There is a great interval of time between Luke 1-2 and Luke 3. In the first two chapters we get the Lord in infancy and boyhood. In the third chapter He has traveled on to the age of 30 years. I ask, What sense are we to have of the Lord during that period of 18 years? What apprehension of Him is my soul to take? The answer is intimated in the closing verses of chapter 2, and the intimation is full of meaning. He was all that time under the law, growing up as an untainted sheaf the only untainted sheaf of human fruit. “And Jesus increased in wisdom and stature, and in favor with God and man.” This was the proper fruit of fulfilling the law.
By and by He provoked much enmity. But suppose I fulfilled the law and loved my neighbor as myself: Should not I grow in favor with all men? So with the Lord.
There is nothing more interesting than this, and I invite you to consider it. One act of complacency waited on Him from the manger to the cross—perfect complacency in the mind of God.
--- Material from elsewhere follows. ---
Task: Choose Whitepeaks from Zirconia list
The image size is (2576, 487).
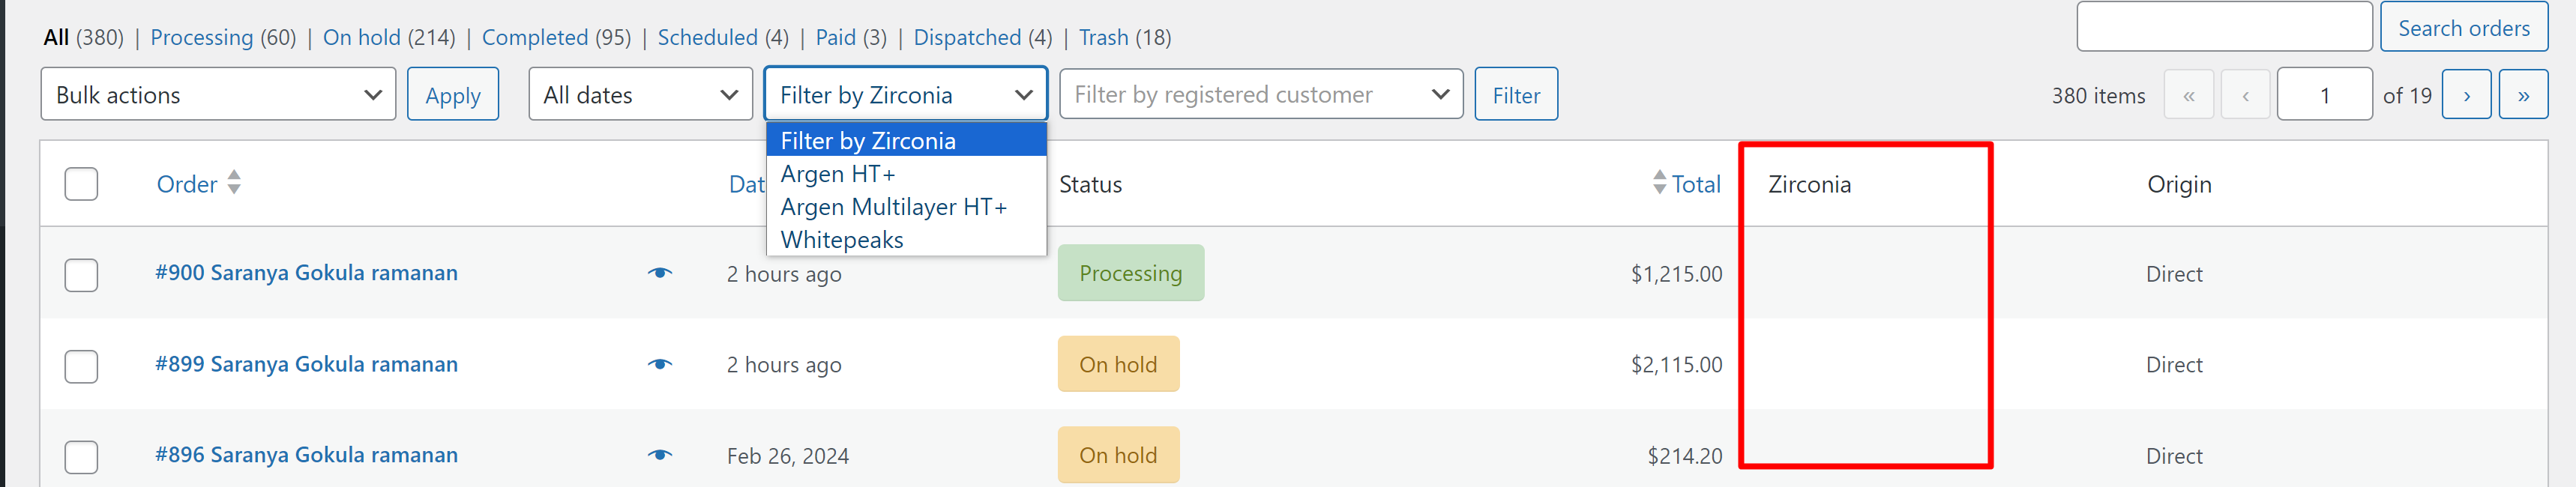Action: (841, 240)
The complacency might change its character but not its quantity. There was not a single flaw in it from first till last. It is delightful to know that one such person has passed before the mind of God. He was equally perfect growing up in subjection to His parents as when the veil was rent.
Eighteen years have passed and now we find Him introduced to His present ministry. He has magnified God under the law, and now He comes forth to walk among men as the witness of grace a vessel about to display the grace of God to a ruined world.